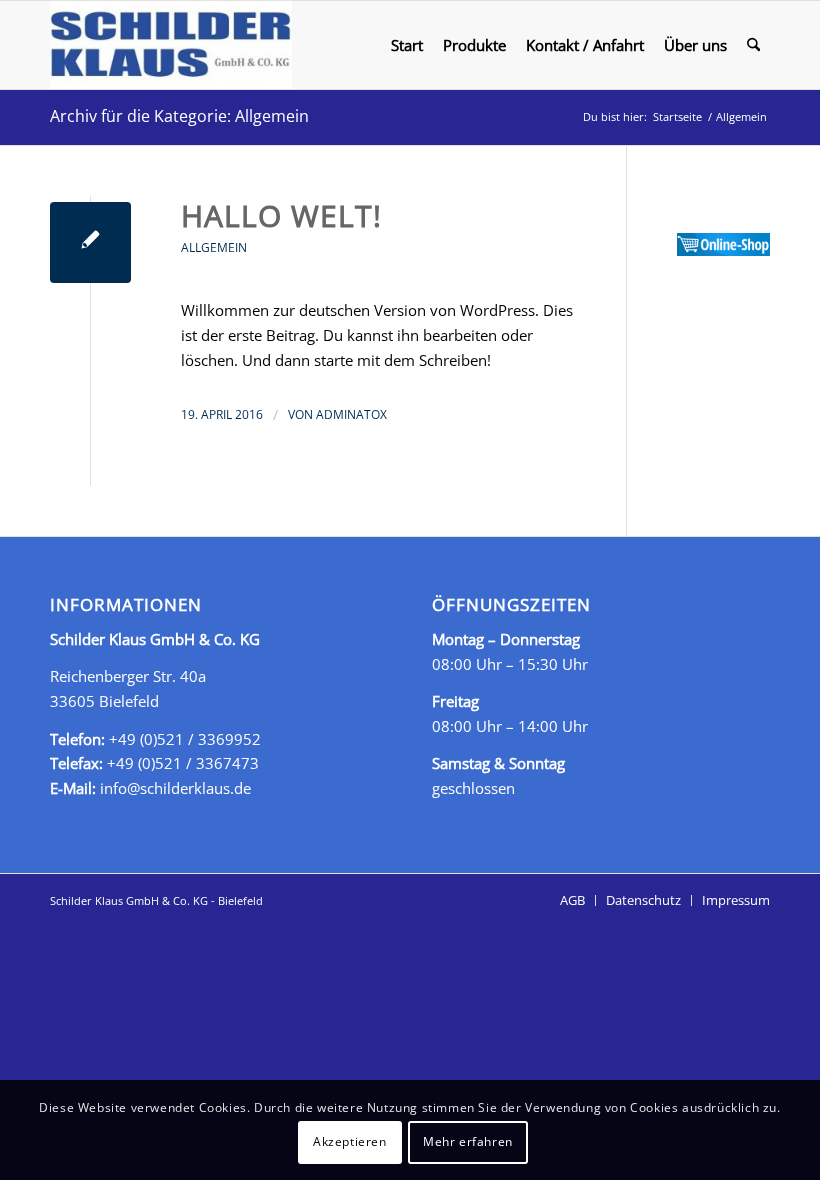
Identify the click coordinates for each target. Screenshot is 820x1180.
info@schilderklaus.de (175, 788)
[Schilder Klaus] (171, 45)
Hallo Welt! (281, 215)
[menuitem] (407, 45)
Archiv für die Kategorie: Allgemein (179, 116)
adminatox (351, 414)
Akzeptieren (350, 1141)
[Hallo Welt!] (90, 242)
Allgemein (214, 247)
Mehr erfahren (468, 1141)
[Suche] (753, 45)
══════════════════════════════
» What is being asked
Every record is to be repeated exactly, and no picture is carried over.

» Answer to the problem
Identify the click coordinates for each target. Screenshot is 820x1180.
info@schilderklaus.de (175, 788)
[Schilder Klaus] (171, 45)
Hallo Welt! (281, 215)
[menuitem] (407, 45)
Archiv für die Kategorie: Allgemein (179, 116)
adminatox (351, 414)
Akzeptieren (350, 1141)
[Hallo Welt!] (90, 242)
Allgemein (214, 247)
Mehr erfahren (468, 1141)
[Suche] (753, 45)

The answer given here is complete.